Das Titelthema des neuen Philosophie Magazins 01/2018 beschäftigt sich mit der Frage: „Wo ist das Kind, das ich war?“ Während die einen die Infantilisierung der Gesellschaft beklagen, fordern andere eine heilende Rückkehr zum inneren Kind. Ist der Weg ins Leben eines Erwachsenen notwendig der einer Desillusion und Selbstentfremdung? Und was könnte es überhaupt heißen: erwachsen sein? Das sind Fragen, mit denen sich jeder Mensch auseinandersetzen sollte, meint zumindest der scheidende Chefredakteur Wolfram Eilenberger. Den Chefposten auf der Kommandobrücke des Philosophie Magazins bekleidet in Zukunft die bekannte Philosophin Svenja Flaßpöhler. Walter Benjamin und Ludwig Wittgenstein betrachten in ihrer Kindheitsphilosophie das sprechende Kind als ein Wesen, das potentiell mündig ist, hingegen durch verfehlte Begriffsverwendungen und Erklärungen der Erziehenden ebenso desillusioniert und selbstentfernt zu werden droht wie die faktische Mehrheit der Erwachsenenwelt.
Ohne Roboter wird die Menschheit in Zukunft nicht mehr auskommen
Die Philosophin Susan Neiman, Direktorin des Einstein Forums in Potsdam, warnt davor, die Kindheit zu verklären. Denn diese Versuchung ist groß, denn es gilt nicht nur in der Werbung, sondern auch in Filmen oder Ratgebern als großes Glücksversprechen, das „innere Kind“ in sich selbst zu entdecken. Doch für Susan Neiman liegt darin auch eine gefährliche Nostalgie. Eines ihrer Argumente ist, dass auch das Erwachsensein wundervoll sein kann, weshalb sie das negative Bild, das viele Menschen von ihm haben, rehabilitieren will. Erwachsenwerden heißt ihrer Meinung nach nicht, sich resignierend zurückzulehnen und alle Träume und Hoffnungen aufzugeben. Ganz im Gegenteil.

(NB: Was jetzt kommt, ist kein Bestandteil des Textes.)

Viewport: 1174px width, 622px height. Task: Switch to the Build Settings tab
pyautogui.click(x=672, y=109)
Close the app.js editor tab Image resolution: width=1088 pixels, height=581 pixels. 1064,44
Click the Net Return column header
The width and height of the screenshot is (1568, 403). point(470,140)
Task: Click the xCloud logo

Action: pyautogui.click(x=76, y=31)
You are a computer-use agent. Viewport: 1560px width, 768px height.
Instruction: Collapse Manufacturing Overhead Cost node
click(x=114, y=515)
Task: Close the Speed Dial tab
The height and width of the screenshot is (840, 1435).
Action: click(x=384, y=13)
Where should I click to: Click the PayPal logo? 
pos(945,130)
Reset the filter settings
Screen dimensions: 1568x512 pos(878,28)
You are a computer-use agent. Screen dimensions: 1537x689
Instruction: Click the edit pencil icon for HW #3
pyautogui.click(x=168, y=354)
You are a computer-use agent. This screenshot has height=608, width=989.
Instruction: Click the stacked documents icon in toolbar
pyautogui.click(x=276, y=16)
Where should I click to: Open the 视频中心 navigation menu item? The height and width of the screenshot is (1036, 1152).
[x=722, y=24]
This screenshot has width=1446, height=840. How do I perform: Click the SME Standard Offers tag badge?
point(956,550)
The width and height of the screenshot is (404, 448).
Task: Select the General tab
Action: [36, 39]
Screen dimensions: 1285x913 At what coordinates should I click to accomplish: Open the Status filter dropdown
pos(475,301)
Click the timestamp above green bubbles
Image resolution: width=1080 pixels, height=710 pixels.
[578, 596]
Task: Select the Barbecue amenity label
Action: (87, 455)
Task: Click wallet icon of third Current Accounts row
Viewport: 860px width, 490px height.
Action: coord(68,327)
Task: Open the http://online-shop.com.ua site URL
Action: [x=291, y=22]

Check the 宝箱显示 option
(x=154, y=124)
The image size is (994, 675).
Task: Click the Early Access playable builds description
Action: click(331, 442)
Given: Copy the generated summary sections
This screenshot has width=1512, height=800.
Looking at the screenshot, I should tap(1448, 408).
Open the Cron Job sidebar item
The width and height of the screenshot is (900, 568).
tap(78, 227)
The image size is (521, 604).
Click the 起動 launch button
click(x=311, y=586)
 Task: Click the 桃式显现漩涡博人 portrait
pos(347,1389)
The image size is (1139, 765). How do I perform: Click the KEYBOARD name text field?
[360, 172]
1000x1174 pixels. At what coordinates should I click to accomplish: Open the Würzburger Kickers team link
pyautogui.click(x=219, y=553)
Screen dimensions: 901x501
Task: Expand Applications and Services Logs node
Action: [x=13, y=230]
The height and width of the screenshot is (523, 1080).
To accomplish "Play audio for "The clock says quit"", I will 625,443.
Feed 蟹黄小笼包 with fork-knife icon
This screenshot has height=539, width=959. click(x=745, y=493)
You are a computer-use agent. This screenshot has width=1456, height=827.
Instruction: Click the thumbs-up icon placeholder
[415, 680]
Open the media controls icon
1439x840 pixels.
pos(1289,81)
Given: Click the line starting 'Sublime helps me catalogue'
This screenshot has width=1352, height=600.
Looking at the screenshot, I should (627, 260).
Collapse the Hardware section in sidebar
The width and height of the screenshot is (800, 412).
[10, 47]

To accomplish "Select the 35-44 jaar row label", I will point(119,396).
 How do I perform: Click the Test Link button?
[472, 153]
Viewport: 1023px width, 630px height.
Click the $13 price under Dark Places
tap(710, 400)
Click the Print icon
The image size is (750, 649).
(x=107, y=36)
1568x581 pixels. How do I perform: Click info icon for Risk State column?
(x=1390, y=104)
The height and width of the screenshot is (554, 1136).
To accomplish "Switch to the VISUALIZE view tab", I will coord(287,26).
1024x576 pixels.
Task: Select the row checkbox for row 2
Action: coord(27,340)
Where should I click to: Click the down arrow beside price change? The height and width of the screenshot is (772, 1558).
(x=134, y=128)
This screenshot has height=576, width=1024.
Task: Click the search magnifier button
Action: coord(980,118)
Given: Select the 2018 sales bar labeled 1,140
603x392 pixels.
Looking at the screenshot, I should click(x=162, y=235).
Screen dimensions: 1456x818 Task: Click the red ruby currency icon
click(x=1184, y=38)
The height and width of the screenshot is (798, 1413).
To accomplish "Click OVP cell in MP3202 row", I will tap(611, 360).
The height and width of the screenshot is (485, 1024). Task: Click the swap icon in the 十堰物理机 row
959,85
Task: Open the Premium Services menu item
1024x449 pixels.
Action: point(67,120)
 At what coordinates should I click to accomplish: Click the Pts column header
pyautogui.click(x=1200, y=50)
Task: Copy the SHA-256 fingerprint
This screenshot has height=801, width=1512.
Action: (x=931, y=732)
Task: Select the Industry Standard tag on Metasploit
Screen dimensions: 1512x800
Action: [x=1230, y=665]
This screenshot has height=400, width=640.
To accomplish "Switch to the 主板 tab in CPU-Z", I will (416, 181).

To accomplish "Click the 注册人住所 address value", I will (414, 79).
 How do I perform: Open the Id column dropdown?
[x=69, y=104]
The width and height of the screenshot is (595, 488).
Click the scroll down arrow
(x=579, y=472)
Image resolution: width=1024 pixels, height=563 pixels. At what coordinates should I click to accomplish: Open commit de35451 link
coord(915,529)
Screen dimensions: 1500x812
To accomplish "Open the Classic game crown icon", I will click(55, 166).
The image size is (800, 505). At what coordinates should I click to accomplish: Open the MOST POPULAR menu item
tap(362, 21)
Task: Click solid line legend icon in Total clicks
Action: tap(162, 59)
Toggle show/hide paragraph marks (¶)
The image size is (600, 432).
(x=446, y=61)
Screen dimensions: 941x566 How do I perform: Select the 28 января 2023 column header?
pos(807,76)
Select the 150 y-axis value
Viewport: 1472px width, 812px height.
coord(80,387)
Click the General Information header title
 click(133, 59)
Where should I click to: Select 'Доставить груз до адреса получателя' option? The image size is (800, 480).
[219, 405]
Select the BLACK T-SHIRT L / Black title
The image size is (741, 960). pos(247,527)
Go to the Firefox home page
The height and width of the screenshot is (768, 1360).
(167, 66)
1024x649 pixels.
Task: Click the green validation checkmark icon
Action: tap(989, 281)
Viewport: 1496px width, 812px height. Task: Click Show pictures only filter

Es wird von vielen Menschen befürchtet, dass die Maschinen kurz davor stünden, die Herrschaft über die Menschen zu erringen. Dabei ist das Gegenteil der Fall, wie der Philosoph Michel Serres, einer der einflussreichsten Denker Europas, erklärt. Die leistungsfähigen digitalen Werkzeuge, die dem Menschen heutzutage zur Verfügung stehen, werden ihn nicht unterjochen, solange er weiß, wie man sich ihrer zu bedienen hat. Für Michel Serres steht fest: „Wir werden ohne die Genauigkeit und Leistungsfähigkeit der Maschine in Zukunft nicht mehr auskommen.“
Kultur mutiert und wandelt sich ständig
Für „Das Gespräch“ hat das Philosophie Magazin diesmal den türkischen Literaturnobelpreisträger Orhan Pamuk ausgewählt, der erzählt, welche Philosophen sein Schreiben prägten, was ihn an der heutigen Türkei ängstigt und warum er trotzdem stolz auf seine Heimat ist. Dennoch warnt er: „Für ein Land ohne Meinungsfreiheit gibt es keine Zukunft. Daher bedarf es einer Ethik des Widerstands.“ Eine wesentliche Rolle in seinem Werk spielt die Liebe, die er allerdings nicht definieren kann: „Ich kann Liebesgeschichten schreiben, ich kann Figuren beschreiben, die von der Liebe ergriffen sind, aber wer kann wirklich wissen, was der Sinn der Liebe ist.“
Als Buch des Monats hat das Philosophie Magazin „Es gibt keine kulturelle Identität“ von François Jullien ausgewählt. Seiner Meinung nach ist die kulturelle Identität zu einem Kampfbegriff geworden, der dringend ersetzt werden muss. Denn Kultur, wie François Jullien sie versteht, zeichnet sich gerade dadurch aus, dass sie beständig mutiert und sich wandelt. Die Beschwörung der kulturellen Identität ist leider keineswegs nur mehr ein Alleinstellungsmerkmal von Populisten. Überall dort, wo man sich von der Globalisierung überfordert fühlt, wo man sich gegen Diskriminierung und Vereinnahmung durch eine tatsächliche oder gefühlte Übermacht zur Wehr setzt, taucht diese Formel auf.